*Page*
# VFD Buss overvoltage



## backstay (Feb 3, 2011)

Check connections, how big is this VFD? could be a cap or I think they have a snubber circuit(like a shock system). If a cap goes bad and explodes you get damage.


----------



## McClary’s Electrical (Feb 21, 2009)

Dave R said:


> During the past few weeks, our vfd that is used to control an exhaust fan is shutting down 5-10 times an 8 hour period on a "Buss Overvoltage" fault. This vfd/motor combo has been problem free for 13 years. What would case this fault to occur while up and running?:blink:


Make and model? What size motor? How far from drive?


----------



## don_resqcapt19 (Jul 18, 2010)

If this is an older installation and this is a new problem, what has changed? Has there been a change in how the speed is controlled? Have you added any power factor correction to the system that supplies the building power?


----------



## nez (Jan 16, 2010)

I had this problem once on a new installation. The supply fan was pulling the return fan faster than the vfd was trying to run the motor. Once the system was balanced the problem went away. Maybe you have a louver closed that should be open.


----------



## tommu56 (Nov 19, 2010)

We had a building with a lot of exhaust fans pulling air out of it and the make up air unit would windmill and do it under the wrong conditions adding a chopper / dynamic brake and interlocking a couple of the exhaust fans fixed it.


----------



## wired480 (Jan 14, 2011)

I had this same issue just two days ago with a PowerFlex 70 vfd. Turns out there was a wirenut melted in the motor peckerhead causing a resistive short to ground...not enough to show continuity on a ohmmeter but enough to megger bad from t2 to ground.


----------



## varmit (Apr 19, 2009)

A "Buss Overvoltage" is USUALLY caused by a problem external to the drive. Something is causing the motor to run faster than the drive is commanding. If this fan starts and stops instead of running constantly, you could set the "Stop Mode" to "Coast" to avoid overvoltage trips on stopping the motor.

*Information shown*
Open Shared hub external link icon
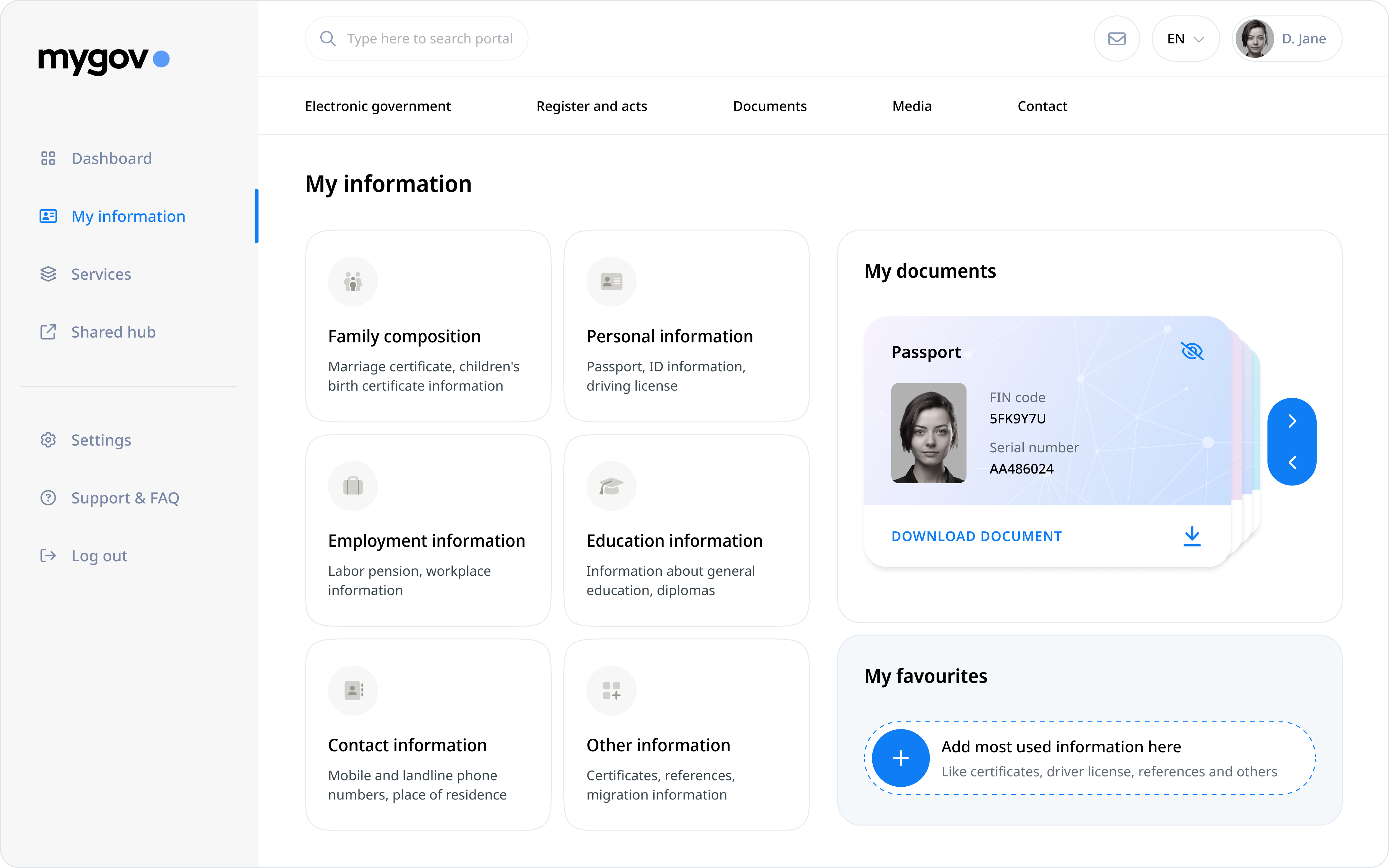Screen dimensions: 1389x868 (48, 332)
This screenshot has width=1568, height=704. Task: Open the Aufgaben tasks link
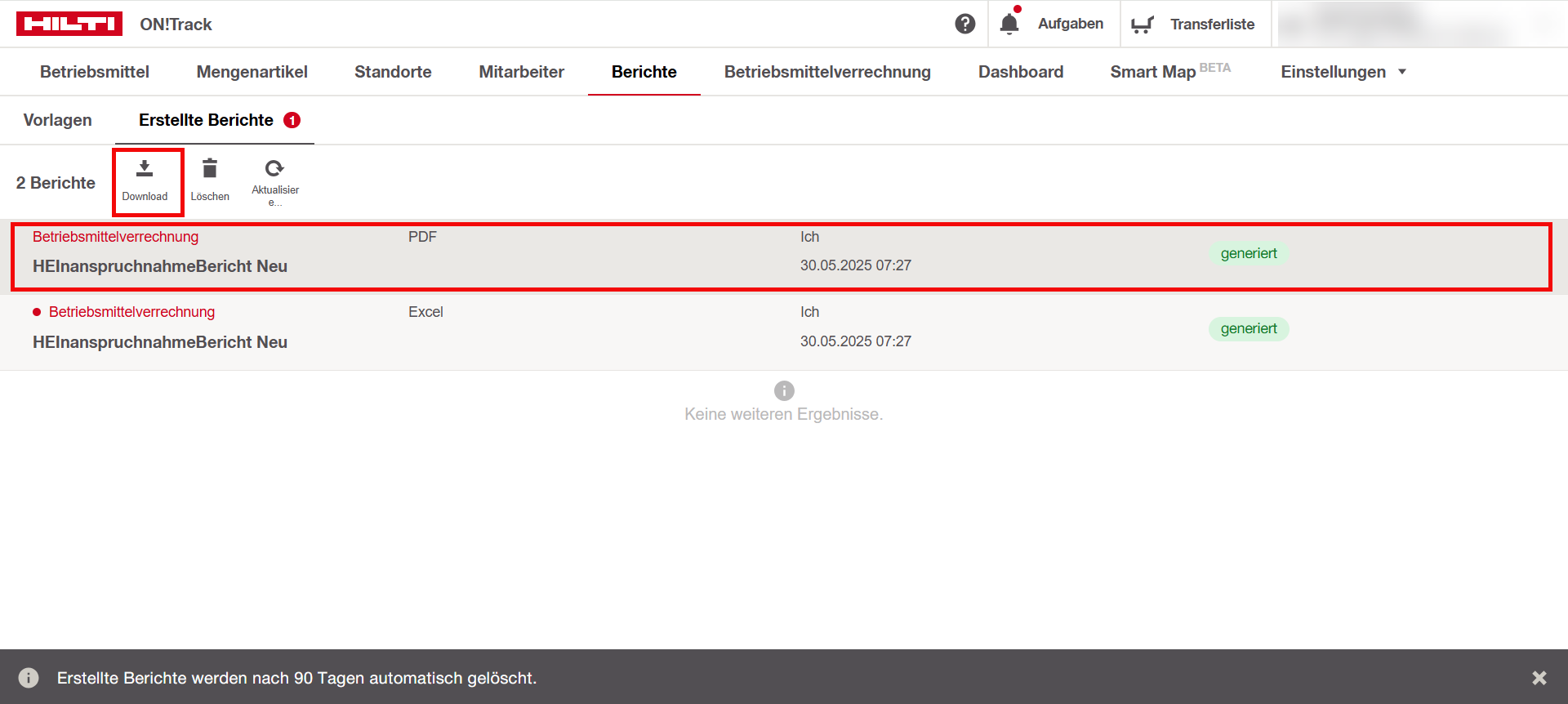point(1070,24)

*Directions*
a – List the user names that head the posts in the forum thread on VFD bus overvoltage.
b – In the forum thread, how long had the exhaust fan's VFD and motor combination run without problems?
c – For each statement, decide whether it agrees with the forum thread. Answer yes or no, and quote the words that decide it.
(i) The exhaust fan's drive shuts down 5 to 10 times in an 8-hour period.
(ii) The melted wirenut that wired480 found showed continuity on an ohmmeter.
(iii) varmit says a bus overvoltage is usually caused by a problem inside the drive.
Answer from the forum thread alone, without using the material.

*Solutions per task*
a – backstay, McClary’s Electrical, don_resqcapt19, nez, tommu56, wired480, varmit

b – 13 years.

c –
(i) Yes: "shutting down 5-10 times an 8 hour period"
(ii) No: "not enough to show continuity on a ohmmeter"
(iii) No: "USUALLY caused by a problem external to the drive"